Networked Intimate Publics for Nested Inquiry Projects (NIPs2)

In this talk, we will present materials from the last chapter of our book, Heavy Processing (for Digital Materials). We will explore the trans- feminist and queer (TFQ) method of building Nested Inquiry Projects within Networked Intimate Publics. We will draw on our experiences in developing our two digital creation-based research environments, the Digital Research Ethics Collaboratory (DREC) and the Cabaret Commons as well as our shared experience as organizers and facilitators with the Feminist Technology Network  (FemTechNet) and the Feminist Data Manifest-NO. Here we will theorize the ways that TFQ heavy processing methods offer models for shifting the scale and speed of research and cultural economies in ways that, rather than move fast & break things (Facebook CEO Mark Zuckerberg’s moto), we might move care-fully and make things. Thinking through the intimacies created within TFQ collaborative online and offline “nests” for study and practice, inhabitation and inquiry, we bring together digital media studies, critical digital methods and ethics, and TFQ scholarly, performance, activist, and architectural praxes for constructing livable lives together.

 

About T.L. Cowan and Jas Rault

T.L. Cowan (she/they) is an Assistant Professor of Media Studies in the Department of Arts Culture and Media (UTSC) and the Faculty of Information at the University of Toronto, as well as a cabaret and video artist. Her creative-research practice moves between page, stage, and screen.
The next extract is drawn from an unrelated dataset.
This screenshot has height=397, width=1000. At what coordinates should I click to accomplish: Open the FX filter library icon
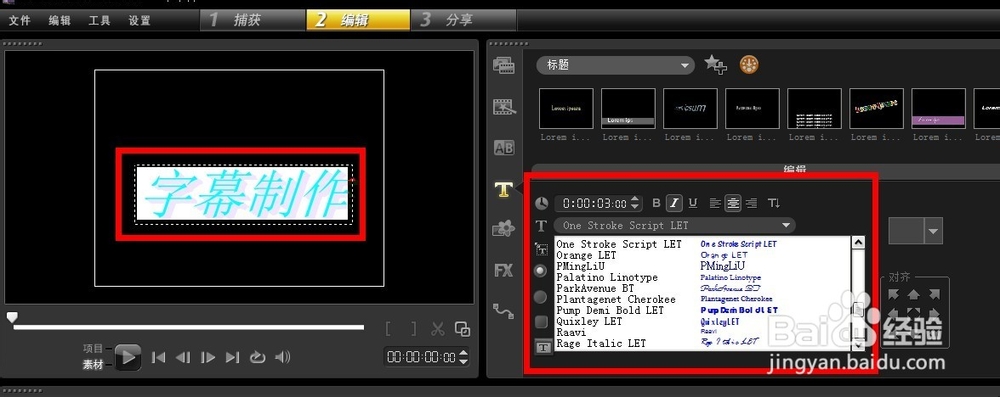[x=504, y=271]
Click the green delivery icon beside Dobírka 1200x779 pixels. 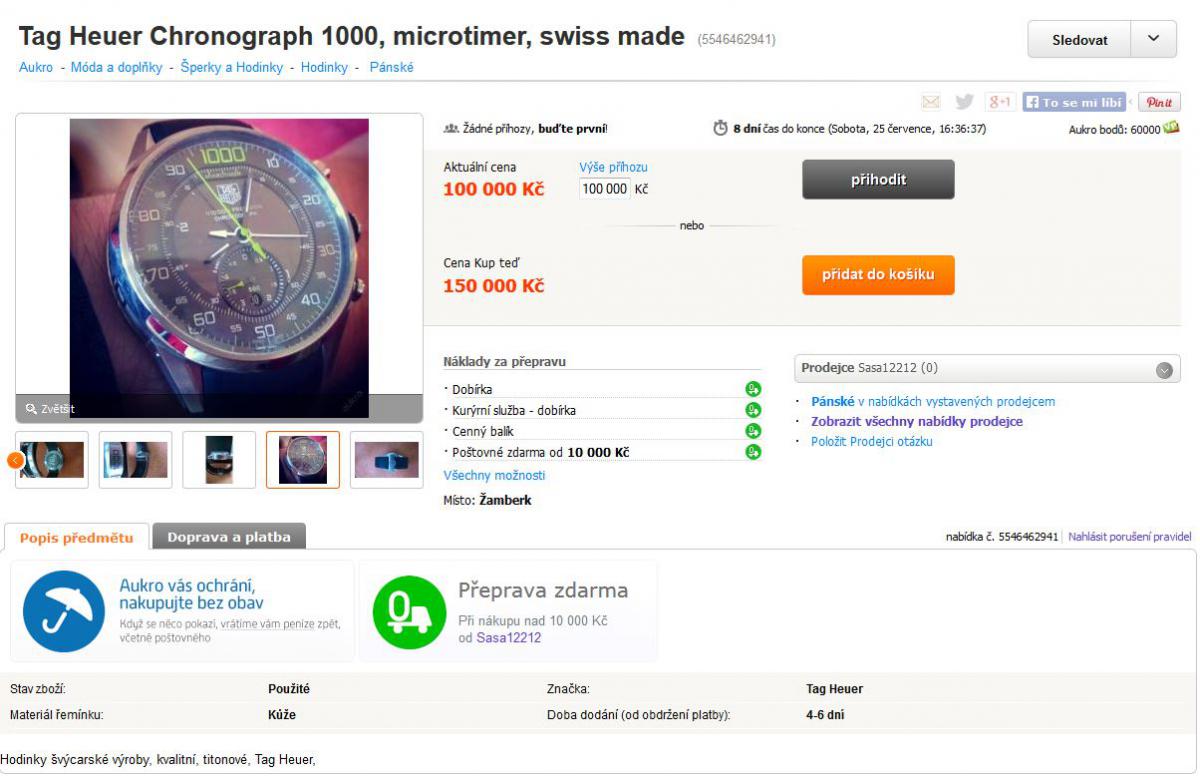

T.L.’s research focuses on cultural and intellectual economies and networks of minoritized digital media and performance practices. Notable commissions for their creative-critical work include the PlugIn Institute of Contemporary Art in Winnipeg, Queens Museum in New York City, and Nuit Blanche in Toronto. She is currently completing two monographs, Transmedial Drag and Other Cross-Platform Cabaret Methods, and The Needs of Others: Trauma, Media & Disorder.

T.L.’s most recent essays are published in Moving Archives (2020), The Routledge Companion to Digital Humanities & Art History  (2020), American Quarterly (2020) First Monday  (2018), Liminalities: A Journal of Performance Studies (2016), More Caught in the Act: An Anthology of Performance Art by Canadian Women (2016, edited by Johanna Householder and Tanya Mars) and as part of Alexandra Juhasz’s #100 Hard Truths.
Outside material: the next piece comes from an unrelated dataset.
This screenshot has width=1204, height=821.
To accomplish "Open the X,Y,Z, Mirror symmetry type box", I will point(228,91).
T.L. is also a co-director of the Critical Digital Methods Institute and a co-author of the Feminist Data Manifest-No. 

 

Jas Rault (they/them) is an Assistant Professor of Media Studies in the Department of Arts, Culture, Media (UTSC) and the Faculty of Information at the University of Toronto. 

Rault’s research focuses on trans- feminist and queer digital praxes and protocols; media histories of settler coloniality, white supremacy and sexuality; aesthetics and affects of social movements. Recent publications include "Window Walls and Other Tricks of Transparency: Digital, Colonial and Architectural Modernity” (American Quarterly); "White Noise, White Affects: Filtering the Sameness of Queer Suffering (Feminist Media Studies); "Ridiculizing Power: Relajo and the Affects of Queer Activism in Mexico” (Scholar & Feminist Online). Rault’s first book is Eileen Gray and the Design of Sapphic Modernity: Staying In (Ashgate/Routledge) and they're currently working on a book, provisionally entitled Open Secrets: Technologies of Whiteness in Decline, about the ambient media of white cruelty -- the sound, architecture and interface designs that try so hard to make the violences of settler colonial whiteness feel like comfort, justice and good taste. 
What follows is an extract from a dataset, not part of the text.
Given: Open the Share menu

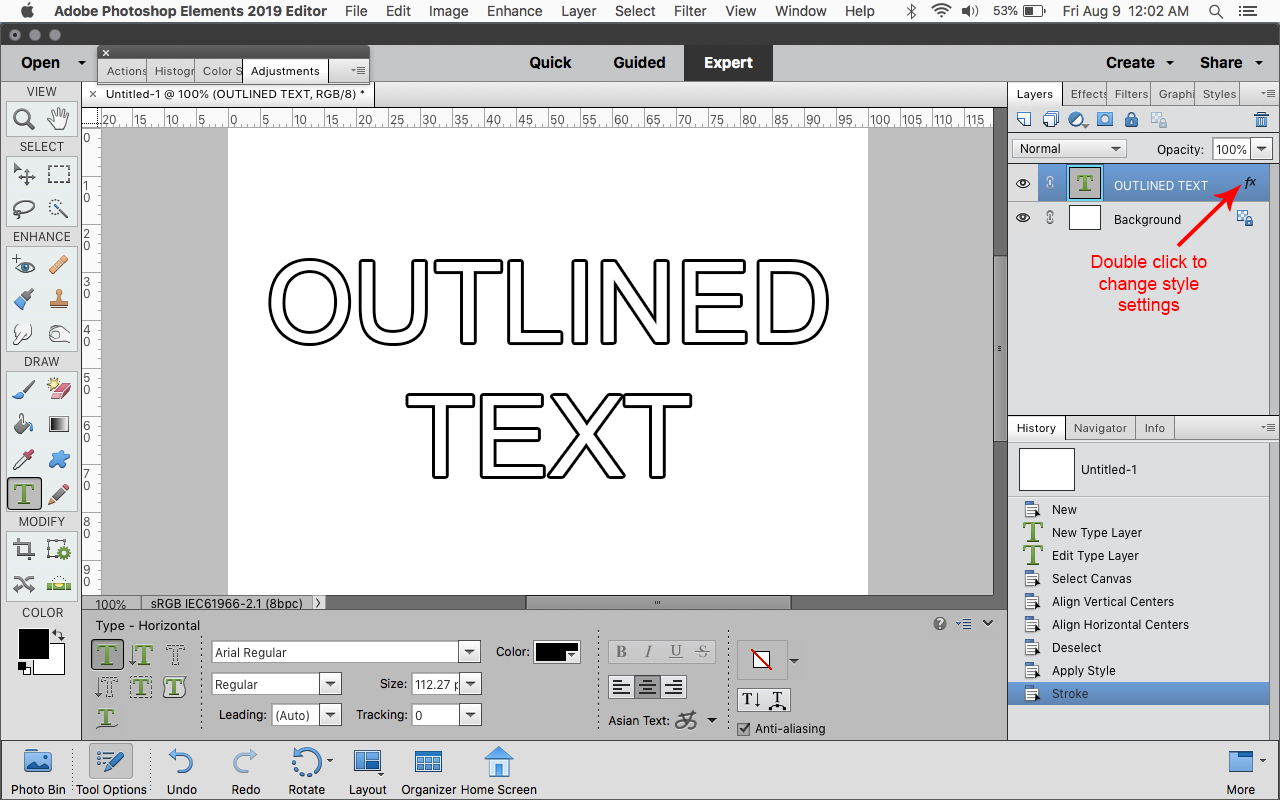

They are also a co-director of the Critical Digital Methods Institute and a co-author of the Feminist Data Manifest-No. 

Together Cowan Rault hold a SSHRC Insight Grant (2019-2024), entitled “Networked Intimate Publics: Feminist and Queer Practices of Scale, Safety and Access,” and a SSHRC Insight Development Grant (2017-2020), entitled “Building a Digital Research Ethics Collaboratory for Minor(itized) Materials.” In addition to the Cabaret Commons, Cowan and Rault co-director another online research site: the Digital Research Ethics Collaboratory (DREC). They are also co-editors of a “Metaphors as Meaning and Method in Technoculture,” a special section of Catalyst: Feminism, Theory, Technoscience (Fall 2022) and a book entitled Heavy Processing, about trans- feminist and queer digital research methods and ethics. You can see early versions of Heavy Processing on the DREC.